### Given exercise
Pull out every line below that contains the word "will", and copy each one in full. Case counts, so match capital and small letters exactly.
-- Start Input data --
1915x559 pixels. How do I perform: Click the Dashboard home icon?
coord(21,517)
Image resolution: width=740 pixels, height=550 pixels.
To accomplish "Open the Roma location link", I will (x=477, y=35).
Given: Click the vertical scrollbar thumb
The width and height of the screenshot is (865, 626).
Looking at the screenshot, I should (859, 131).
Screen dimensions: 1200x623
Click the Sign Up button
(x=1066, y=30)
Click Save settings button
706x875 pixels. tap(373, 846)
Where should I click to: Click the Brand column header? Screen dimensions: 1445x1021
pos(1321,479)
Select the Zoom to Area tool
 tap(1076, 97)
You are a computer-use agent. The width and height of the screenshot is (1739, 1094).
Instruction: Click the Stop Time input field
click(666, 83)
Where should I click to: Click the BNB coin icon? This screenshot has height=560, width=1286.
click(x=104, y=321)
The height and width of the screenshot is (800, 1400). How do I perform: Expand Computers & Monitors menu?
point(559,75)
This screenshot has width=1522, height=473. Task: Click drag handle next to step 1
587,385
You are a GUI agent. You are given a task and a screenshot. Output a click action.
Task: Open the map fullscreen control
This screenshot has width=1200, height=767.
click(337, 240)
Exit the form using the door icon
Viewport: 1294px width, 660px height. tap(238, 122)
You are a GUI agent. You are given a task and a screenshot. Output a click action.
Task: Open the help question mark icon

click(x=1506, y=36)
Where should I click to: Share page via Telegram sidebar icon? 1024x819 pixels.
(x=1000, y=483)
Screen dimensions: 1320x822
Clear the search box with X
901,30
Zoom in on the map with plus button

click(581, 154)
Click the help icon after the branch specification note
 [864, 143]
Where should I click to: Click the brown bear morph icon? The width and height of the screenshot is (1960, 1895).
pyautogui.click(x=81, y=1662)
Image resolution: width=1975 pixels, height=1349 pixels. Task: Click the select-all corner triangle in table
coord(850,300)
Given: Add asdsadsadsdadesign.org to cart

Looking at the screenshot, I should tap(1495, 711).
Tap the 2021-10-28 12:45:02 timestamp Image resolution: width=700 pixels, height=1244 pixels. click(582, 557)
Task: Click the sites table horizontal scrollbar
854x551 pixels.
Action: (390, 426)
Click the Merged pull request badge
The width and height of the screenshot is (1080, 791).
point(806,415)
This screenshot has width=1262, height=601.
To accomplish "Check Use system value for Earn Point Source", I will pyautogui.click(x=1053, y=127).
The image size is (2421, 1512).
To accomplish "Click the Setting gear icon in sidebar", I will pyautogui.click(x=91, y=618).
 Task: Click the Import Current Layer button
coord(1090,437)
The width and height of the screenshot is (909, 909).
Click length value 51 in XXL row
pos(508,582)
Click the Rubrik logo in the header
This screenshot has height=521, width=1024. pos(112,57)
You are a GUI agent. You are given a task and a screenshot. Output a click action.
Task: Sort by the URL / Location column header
-- End Input data --
### Response to the exercise
To accomplish "Open the Roma location link", I will (x=477, y=35).
To accomplish "Check Use system value for Earn Point Source", I will pyautogui.click(x=1053, y=127).
To accomplish "Click the Setting gear icon in sidebar", I will pyautogui.click(x=91, y=618).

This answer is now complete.